So that is what my lent is going to be this year. hope the story was not too sappy, and i hope that you will consider something to give up for lent to draw closer to God. It does not have to be anything huge, just something that needs to be put aside for a while so God can come back into your life. I hope that you will be praying for me while I am on this journey, and I will be praying for you as well. I sure hope that this lent season is a great one and I hope that your journey is blessed!!!!
Monday, March 7, 2011
Home Sweet Home
While I have been home I finished the book of Hebrews!!! Now I am moving to the book of Numbers. It has been pretty good so far and pretty easy to understand. To catch you up, on Tuesday I read Hebrews 7-10 and Psalm 26, on Friday I read Hebrews 11-13 and Psalm 27, on Saturday I read Numbers 1-3 and Psalm 28, and Sunday I read Numbers 4-7 and Psalm 29. Today is my day of reflection. I have been thinking about what I want to give up for Lint. I will save that story for Wed. so be in suspense!!!

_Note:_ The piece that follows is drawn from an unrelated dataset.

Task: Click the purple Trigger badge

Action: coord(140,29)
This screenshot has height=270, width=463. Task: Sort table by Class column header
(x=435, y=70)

This week is going to fly by fast but I am going to make the most of it. I have a couple of things planned with friends and family, but other than that I will be vegging out in front of the TV and sleeping in. LOVE IT. Hope everybody's week goes well and that you can also find a chance to relax. I pray that everybody stays safe and that your journey is blessed.
Wednesday, March 2, 2011
A Fork In The Road
Speaking of working in mysterious ways, my bible reading over the past couple of days has really been speaking to my heart. Tuesday I read Hebrews 1-3 and Psalms 24, and today I read Hebrews 4-6 and Psalms 25. I had never even looked in the book of Hebrews before. I did not realize that it was a proclamation about how superior Jesus is to all the prophets of old, and how we should pick up everything and follow him. WOW what a message. I wish I could have read this earlier on in my christian life. Psalms is going well also. Today a certain verse really spoke to me. Like I said I have been kind of stressed and worried and I know that I should not be. Worrying means that you are not putting your trust in God, but hey I am not perfect and sometimes ( a lot of times) I catch myself being a worry-wart. The verse was Psalm 25:4-5. "Show me your ways, O Lord, teach me your paths; guide me in your truth and teach me, for you are God my Savior, and my hope is in you all day long." LOVE IT!!!! Such relief to my spirit to hear that.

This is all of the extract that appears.